Problemas y tareas:
A - Según el fragmento sobre Gould, ¿qué título le puso Daniel Dennett a su libro más reciente?
B - Indica si cada afirmación concuerda con el fragmento sobre Gould. Justifica cada respuesta con una cita textual.
(i) La escritura de Dennett se describe como más ágil que la de Dawkins.
(ii) John Maynard Smith se vincula con el ámbito biológico inglés.
(iii) El esfuerzo por revolucionar el estudio de la conducta humana recibe el nombre de "evolutionary psychology".
C - Prosigue el fragmento sobre Gould a partir de su última oración.

Fragmento del documento:
·····

Al respecto, Gould señaló "In this light, especially given history's tendency to recycle great issues, I am amused by an irony that has recently ensnared evolutionary theory. A movement of strict constructionism, a self-styled form of Darwinian fundamentalism, has risen to some prominence in a variety of fields, from the English biological heartland of John Maynard Smith to the uncompromising ideology (albeit in graceful prose) of his compatriot Richard Dawkins, to the equally narrow and more ponderous writing of the American philosopher Daniel Dennett (who entitled his latest book Darwin's Dangerous Idea).[1] Moreover, a larger group of strict constructionists are now engaged in an almost mordantly self-conscious effort to "revolutionize" the study of human behavior along a Darwinian straight and narrow under the name of "evolutionary psychology".

·····

Datos:
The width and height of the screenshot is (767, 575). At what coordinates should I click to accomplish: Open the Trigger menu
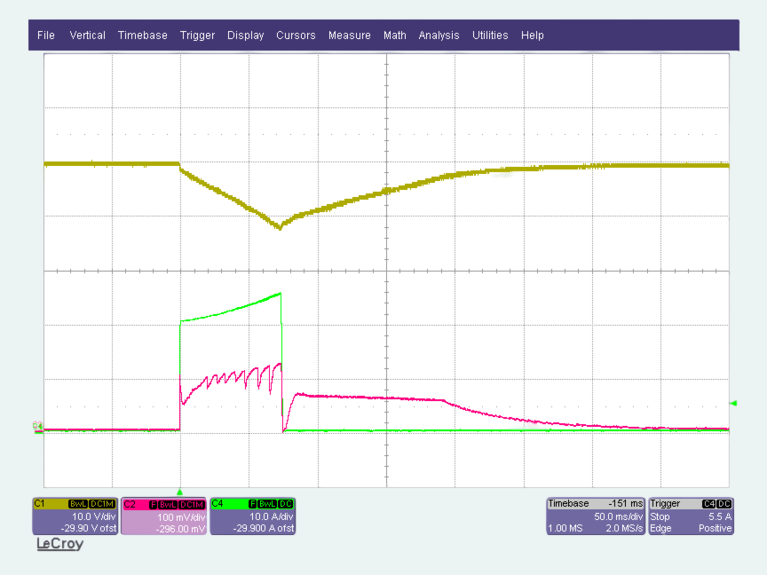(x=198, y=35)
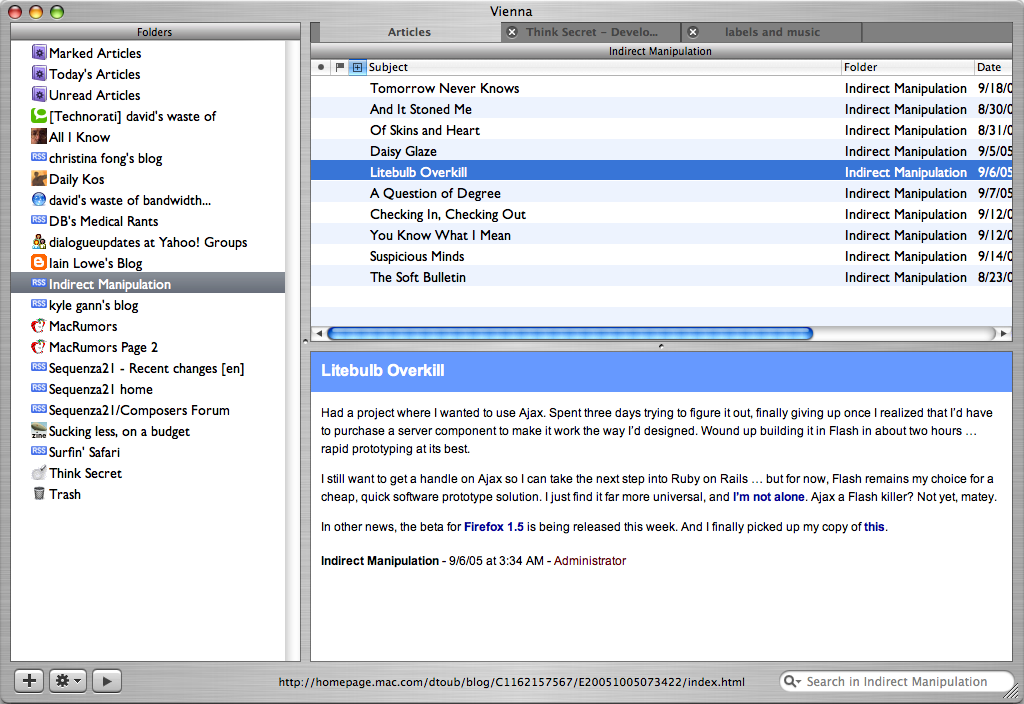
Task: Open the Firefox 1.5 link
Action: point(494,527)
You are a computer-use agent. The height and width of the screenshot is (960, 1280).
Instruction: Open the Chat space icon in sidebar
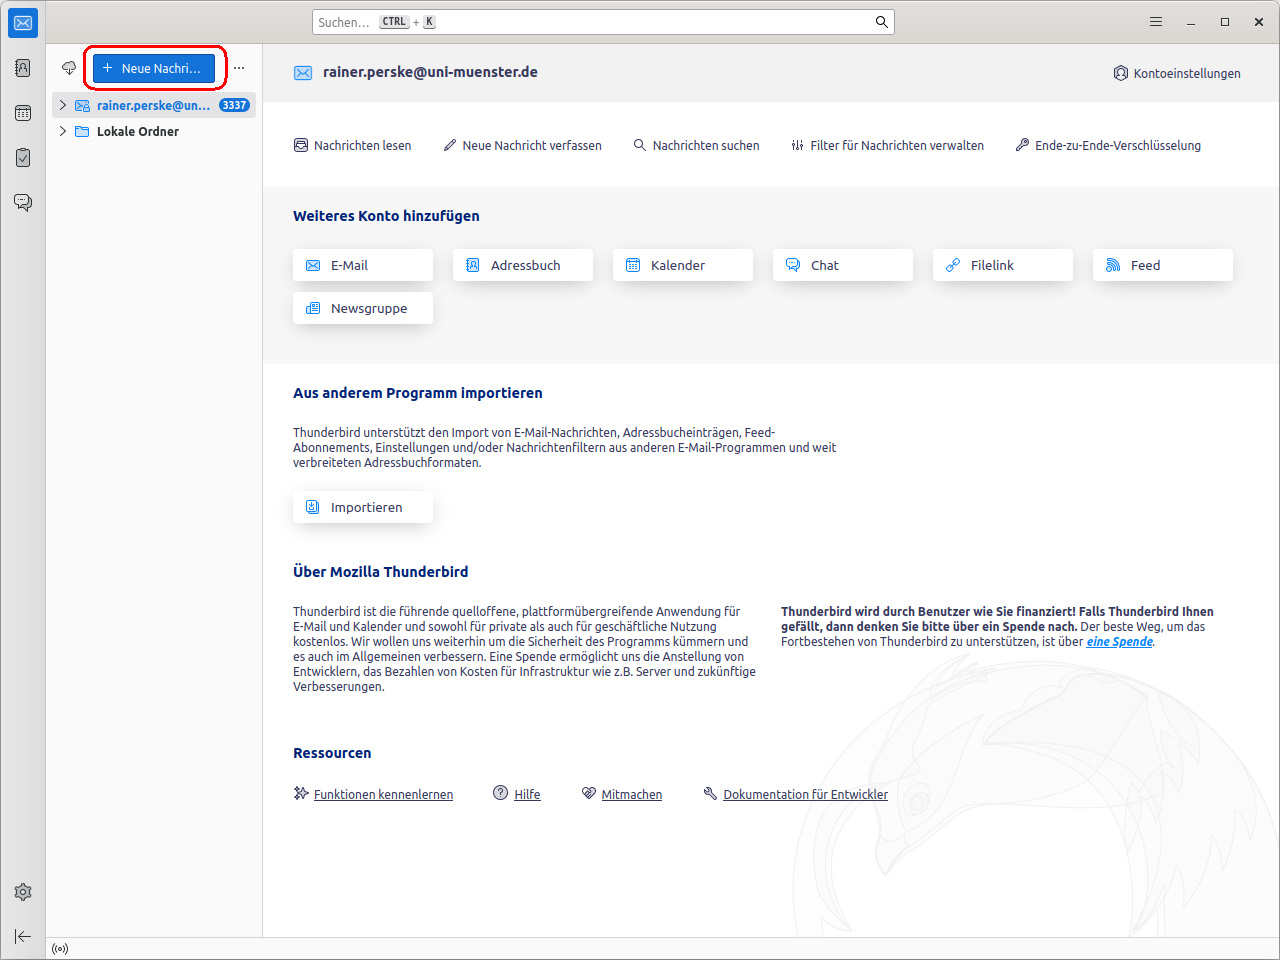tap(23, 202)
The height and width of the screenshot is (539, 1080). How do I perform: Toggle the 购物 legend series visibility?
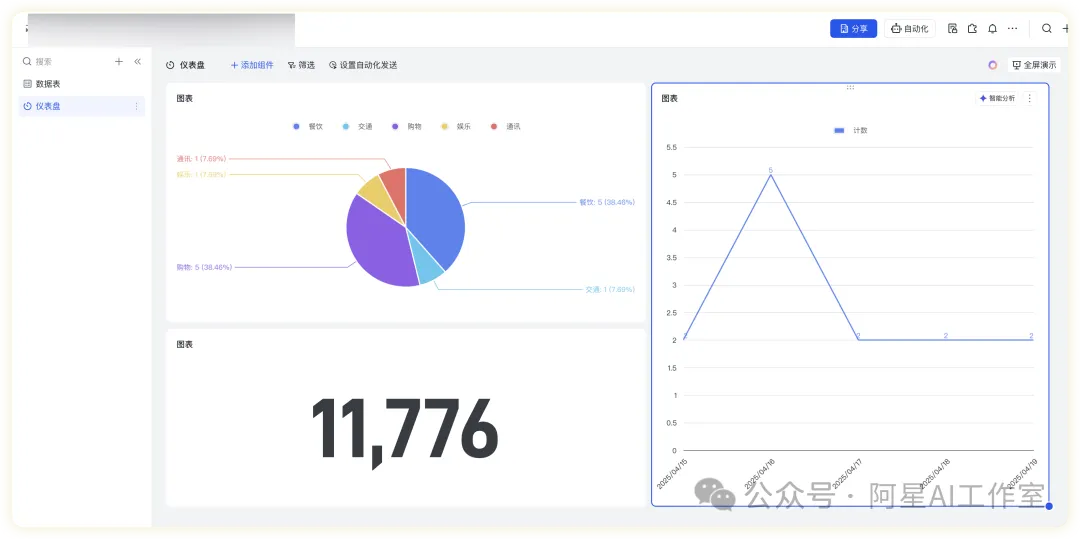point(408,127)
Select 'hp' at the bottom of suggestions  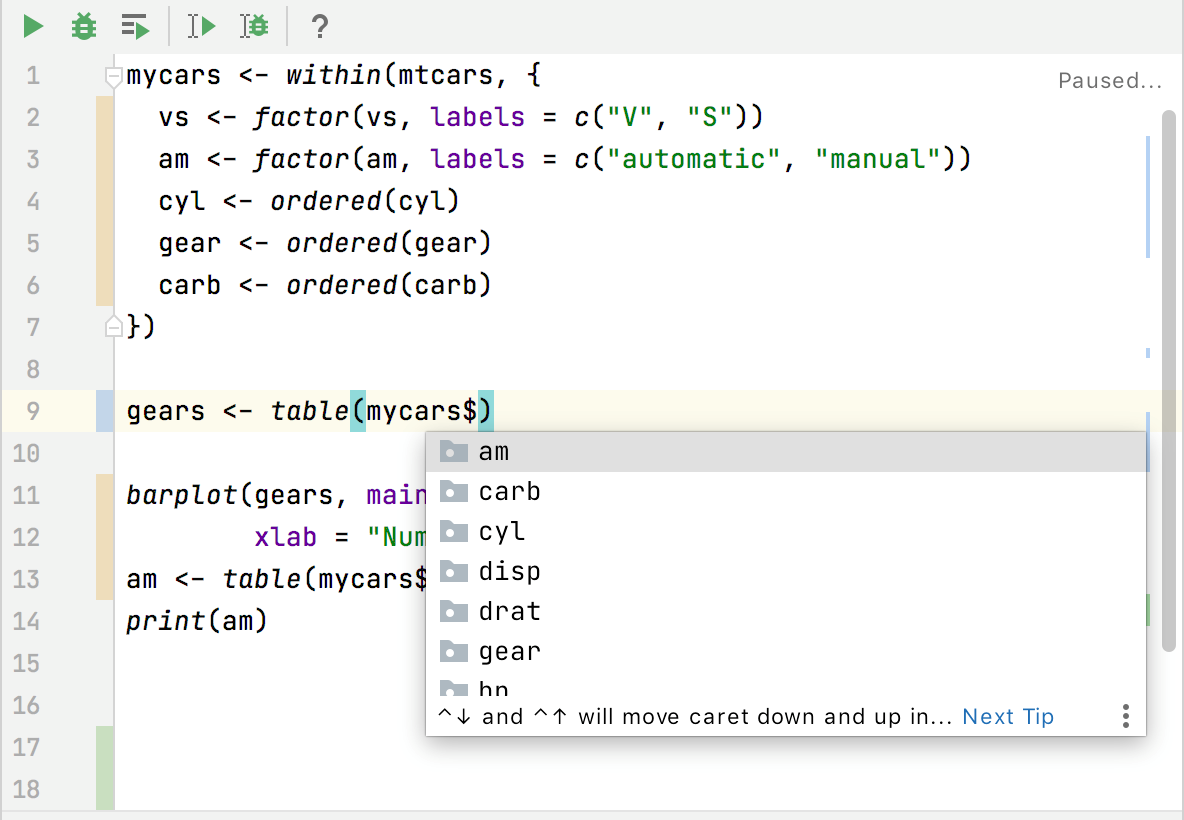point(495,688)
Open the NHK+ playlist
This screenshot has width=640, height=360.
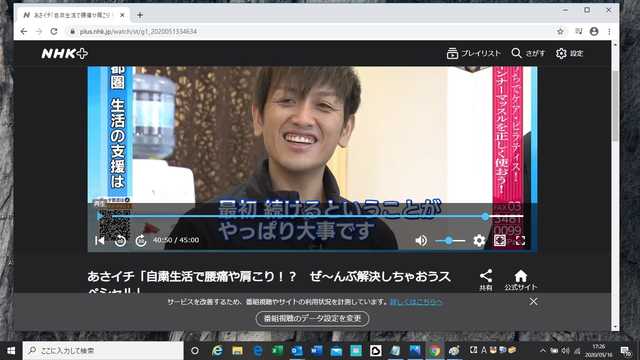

·····

Respuestas:
A - *Darwin's Dangerous Idea*.

B -
(i) No: "the equally narrow and more ponderous writing of the American philosopher Daniel Dennett".
(ii) Sí: "the English biological heartland of John Maynard Smith".
(iii) Sí: "under the name of "evolutionary psychology"".

C -
Some of these ideas have filtered into the general press, but the uniting theme of Darwinian fundamentalism has not been adequately stressed or identified. Professionals, on the other hand, are well aware of the connections. My colleague Niles Eldredge, for example, speaks of this coordinated movement as Ultra-Darwinism in his recent book, Reinventing Darwin.[2] Amid the variety of their subject matter, the ultra-Darwinists share a conviction that natural selection regulates everything of any importance in evolution, and that adaptation emerges as a universal result and ultimate test of selection's ubiquity"
Esta tendencia a estigmatizar a los oponentes teóricos es también comentada por Gould: "Since the ultras are fundamentalists at heart, and since fundamentalists generally try to stigmatize their opponents by depicting them as apostates from the one true way, may I state for the record that I (along with all other Darwinian pluralists) do not deny either the existence and central importance of adaptation, or the production of adaptation by natural selection".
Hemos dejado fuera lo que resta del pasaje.